Yes. The tool encodes your text with the browser's native TextEncoder, which produces the precise UTF-8 byte sequence defined by the Unicode standard, then reports its length.

What is the UTF-8 Byte Counter?

Count the exact UTF-8 byte length of any string, plus its code points, UTF-16 code units, and ASCII versus multi-byte character breakdown. Uses real TextEncoder byte counting — accurate for emoji and accented text. Free, instant. It runs free in your browser on Gera Tools, with nothing uploaded.

UTF-8 Byte Counter — Gera Tools

Name: UTF-8 Byte Counter
Creator: Gera Tools
License: https://creativecommons.org/licenses/by/4.0/

Counting real UTF-8 bytes

Characters and bytes are not the same thing. A tweet, a database column, an HTTP header, or an SMS segment is limited by bytes, while what you see on screen is characters. This counter reports the exact UTF-8 byte length of your text so you can tell whether it will actually fit.

How it works

The tool encodes your string with the browser’s built-in TextEncoder, which implements the official UTF-8 rules, and reports the length of the resulting byte array. UTF-8 is variable-width:

U+0000 – U+007F   1 byte   (ASCII)
U+0080 – U+07FF   2 bytes  (accented Latin, Greek, Cyrillic, Hebrew, Arabic)
U+0800 – U+FFFF   3 bytes  (most CJK, symbols)
U+10000 – U+10FFFF 4 bytes (emoji, rare scripts)

Alongside the byte total it counts code points (logical characters), UTF-16 code units (the JavaScript .length value), and splits characters into ASCII versus multi-byte so the difference between counts is obvious.

Where byte limits actually appear in practice

Knowing character count is rarely what you need for a technical constraint.

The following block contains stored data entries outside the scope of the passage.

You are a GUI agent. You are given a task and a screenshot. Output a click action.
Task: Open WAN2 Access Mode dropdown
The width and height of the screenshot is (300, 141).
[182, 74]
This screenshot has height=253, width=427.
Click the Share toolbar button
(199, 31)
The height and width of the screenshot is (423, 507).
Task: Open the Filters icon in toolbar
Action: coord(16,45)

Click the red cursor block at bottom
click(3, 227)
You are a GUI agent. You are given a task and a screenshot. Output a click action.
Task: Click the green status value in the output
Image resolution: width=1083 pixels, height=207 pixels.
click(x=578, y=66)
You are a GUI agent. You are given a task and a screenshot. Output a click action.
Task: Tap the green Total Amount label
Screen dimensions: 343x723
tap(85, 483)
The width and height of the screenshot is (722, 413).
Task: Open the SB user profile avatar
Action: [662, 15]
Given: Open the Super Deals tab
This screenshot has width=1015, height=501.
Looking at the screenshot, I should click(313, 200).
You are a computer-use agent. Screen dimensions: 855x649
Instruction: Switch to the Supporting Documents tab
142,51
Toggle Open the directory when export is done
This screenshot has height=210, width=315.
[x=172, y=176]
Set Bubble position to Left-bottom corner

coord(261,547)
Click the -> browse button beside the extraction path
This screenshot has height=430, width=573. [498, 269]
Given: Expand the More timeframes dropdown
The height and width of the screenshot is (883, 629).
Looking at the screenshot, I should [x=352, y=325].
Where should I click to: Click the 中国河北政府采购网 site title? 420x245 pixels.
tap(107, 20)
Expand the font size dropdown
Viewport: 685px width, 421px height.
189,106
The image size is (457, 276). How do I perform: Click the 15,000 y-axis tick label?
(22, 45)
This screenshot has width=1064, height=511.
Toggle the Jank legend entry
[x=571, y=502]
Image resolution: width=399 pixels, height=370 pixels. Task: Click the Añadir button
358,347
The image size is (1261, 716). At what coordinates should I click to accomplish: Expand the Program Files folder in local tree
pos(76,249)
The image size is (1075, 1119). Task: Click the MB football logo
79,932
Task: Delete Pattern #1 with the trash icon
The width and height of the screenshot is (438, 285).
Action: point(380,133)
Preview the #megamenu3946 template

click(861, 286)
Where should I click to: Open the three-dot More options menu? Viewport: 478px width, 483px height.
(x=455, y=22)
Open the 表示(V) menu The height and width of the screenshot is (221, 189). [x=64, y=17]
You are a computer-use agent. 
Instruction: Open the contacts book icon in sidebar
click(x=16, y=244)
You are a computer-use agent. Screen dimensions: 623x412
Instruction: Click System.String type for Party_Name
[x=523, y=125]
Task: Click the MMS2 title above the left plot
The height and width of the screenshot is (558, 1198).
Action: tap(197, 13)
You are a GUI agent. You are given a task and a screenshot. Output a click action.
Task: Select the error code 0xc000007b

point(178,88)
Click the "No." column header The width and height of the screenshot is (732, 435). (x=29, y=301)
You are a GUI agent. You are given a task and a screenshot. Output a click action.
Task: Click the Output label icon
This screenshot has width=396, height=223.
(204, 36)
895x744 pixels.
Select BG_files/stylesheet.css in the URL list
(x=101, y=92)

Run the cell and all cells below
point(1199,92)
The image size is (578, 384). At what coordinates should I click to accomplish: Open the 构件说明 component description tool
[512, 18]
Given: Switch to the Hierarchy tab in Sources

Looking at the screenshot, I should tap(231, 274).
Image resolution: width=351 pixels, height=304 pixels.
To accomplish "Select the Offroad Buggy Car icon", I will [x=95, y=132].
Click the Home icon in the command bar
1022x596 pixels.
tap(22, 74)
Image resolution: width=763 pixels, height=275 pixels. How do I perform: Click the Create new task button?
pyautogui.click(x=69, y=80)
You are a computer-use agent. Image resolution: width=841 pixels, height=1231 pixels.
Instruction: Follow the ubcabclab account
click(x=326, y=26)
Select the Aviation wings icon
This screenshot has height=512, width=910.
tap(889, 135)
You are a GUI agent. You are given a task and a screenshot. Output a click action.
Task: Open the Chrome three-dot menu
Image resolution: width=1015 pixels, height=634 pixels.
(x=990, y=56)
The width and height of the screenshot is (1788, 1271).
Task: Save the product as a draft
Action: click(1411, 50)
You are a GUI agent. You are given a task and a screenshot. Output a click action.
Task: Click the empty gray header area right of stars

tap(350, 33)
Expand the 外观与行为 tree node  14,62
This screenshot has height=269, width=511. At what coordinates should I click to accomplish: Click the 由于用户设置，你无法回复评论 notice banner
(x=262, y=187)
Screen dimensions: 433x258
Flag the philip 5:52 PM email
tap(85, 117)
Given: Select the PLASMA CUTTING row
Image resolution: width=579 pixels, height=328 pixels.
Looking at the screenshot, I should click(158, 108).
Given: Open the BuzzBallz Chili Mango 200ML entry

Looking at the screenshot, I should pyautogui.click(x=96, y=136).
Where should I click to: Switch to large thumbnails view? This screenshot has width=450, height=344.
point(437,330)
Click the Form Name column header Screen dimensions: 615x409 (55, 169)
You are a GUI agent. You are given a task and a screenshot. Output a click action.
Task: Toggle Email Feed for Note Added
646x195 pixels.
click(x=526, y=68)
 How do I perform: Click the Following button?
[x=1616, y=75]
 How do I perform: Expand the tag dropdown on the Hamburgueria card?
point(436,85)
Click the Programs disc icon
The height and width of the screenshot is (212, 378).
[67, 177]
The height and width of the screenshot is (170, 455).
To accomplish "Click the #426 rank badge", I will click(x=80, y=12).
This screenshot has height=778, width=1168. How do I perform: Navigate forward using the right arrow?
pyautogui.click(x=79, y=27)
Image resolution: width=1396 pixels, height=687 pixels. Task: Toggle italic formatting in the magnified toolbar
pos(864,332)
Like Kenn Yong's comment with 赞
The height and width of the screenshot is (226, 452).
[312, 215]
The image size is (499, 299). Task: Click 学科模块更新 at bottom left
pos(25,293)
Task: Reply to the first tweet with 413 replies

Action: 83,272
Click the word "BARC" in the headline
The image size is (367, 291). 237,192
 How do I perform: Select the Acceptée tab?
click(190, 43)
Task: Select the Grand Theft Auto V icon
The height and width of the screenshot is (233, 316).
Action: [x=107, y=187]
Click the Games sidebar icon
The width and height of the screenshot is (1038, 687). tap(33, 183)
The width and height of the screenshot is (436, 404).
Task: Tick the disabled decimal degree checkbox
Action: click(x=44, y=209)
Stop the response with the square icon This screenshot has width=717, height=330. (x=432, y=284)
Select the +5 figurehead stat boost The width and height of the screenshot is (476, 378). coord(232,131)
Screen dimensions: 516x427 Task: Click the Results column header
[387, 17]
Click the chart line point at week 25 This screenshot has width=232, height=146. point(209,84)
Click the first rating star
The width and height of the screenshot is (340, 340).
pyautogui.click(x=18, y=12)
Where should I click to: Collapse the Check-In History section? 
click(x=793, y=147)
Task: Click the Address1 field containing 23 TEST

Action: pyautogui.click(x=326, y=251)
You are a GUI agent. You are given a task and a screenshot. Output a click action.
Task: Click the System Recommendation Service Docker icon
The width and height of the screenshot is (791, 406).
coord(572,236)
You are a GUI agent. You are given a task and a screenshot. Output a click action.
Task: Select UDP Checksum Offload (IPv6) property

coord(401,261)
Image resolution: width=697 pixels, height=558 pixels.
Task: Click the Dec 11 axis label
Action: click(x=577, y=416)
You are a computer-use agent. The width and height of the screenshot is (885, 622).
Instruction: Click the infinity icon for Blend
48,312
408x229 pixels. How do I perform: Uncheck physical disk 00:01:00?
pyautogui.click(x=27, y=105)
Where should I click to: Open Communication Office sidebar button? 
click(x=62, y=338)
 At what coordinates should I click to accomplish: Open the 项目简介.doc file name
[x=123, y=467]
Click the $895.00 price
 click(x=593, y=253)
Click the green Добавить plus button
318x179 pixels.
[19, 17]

Here are the byte-limited contexts where this counter is most useful:

Database columns. MySQL and PostgreSQL VARCHAR and TEXT columns can be defined by bytes or characters depending on the character set and storage engine. MySQL’s VARCHAR(255) in utf8mb4 means 255 bytes, not 255 characters. A single emoji (4 bytes) in a VARCHAR(1) field will fail or be truncated.

HTTP headers. The HTTP/1.1 specification does not define a hard limit, but many servers (Apache, Nginx, IIS) have default limits around 8 KB per header line. Cookie values, Authorization tokens, and custom headers all count toward that limit in bytes.

SMS text messages. A standard SMS segment is 160 characters when using the GSM 7-bit encoding (which covers basic Latin, digits, and some symbols), but only 70 characters when any character falls outside that set and forces the message into UCS-2 (a UTF-16 variant). Non-ASCII text — accented characters, emoji, Arabic, Chinese — dramatically reduces how much fits in one segment.

File name limits. On most Linux/macOS filesystems, file names are limited to 255 bytes, not 255 characters. A filename in Chinese using 3-byte UTF-8 characters would be capped at 85 characters, not 255.

API limits. Many APIs that advertise a “500 character” limit measure in bytes, not characters. Twitter historically counted characters using a code-unit model; others use byte counts. When in doubt, measure bytes.

Worked examples

Text	Characters (code points)	JS .length	UTF-8 bytes
`Hello`	5	5	5
`café`	4	4	5 (é = 2 bytes)
`こんにちは`	5	5	15 (each = 3 bytes)
`👋🌍`	2	4 (surrogates)	8 (each emoji = 4 bytes)
`👨‍👩‍👧`	1 (visual)	8	18 (ZWJ sequence)

The last row is especially striking: a family emoji that looks like one character is actually multiple code points joined by zero-width joiners, consuming 18 UTF-8 bytes.

The JavaScript .length trap

In JavaScript, string.length returns the number of UTF-16 code units, not characters or bytes. For ASCII text these are the same. For emoji and other characters above U+FFFF:

"😀".length       // → 2  (surrogate pair)
"😀".codePointAt(0) // → 128512  (real code point)
// TextEncoder("utf-8").encode("😀").length → 4

This is why this tool reports all three counts. When you see “max 140 characters” in a spec and are unsure which kind of characters they mean, test with an emoji: if the limit drops by 2 for each emoji, they are counting UTF-16 code units; if it drops by 1, they are counting code points; if it drops by 4, they are counting bytes.

Notes

The byte count is exact, computed from the native TextEncoder which implements the Unicode standard precisely. All processing happens locally in your browser; the text you enter is never uploaded.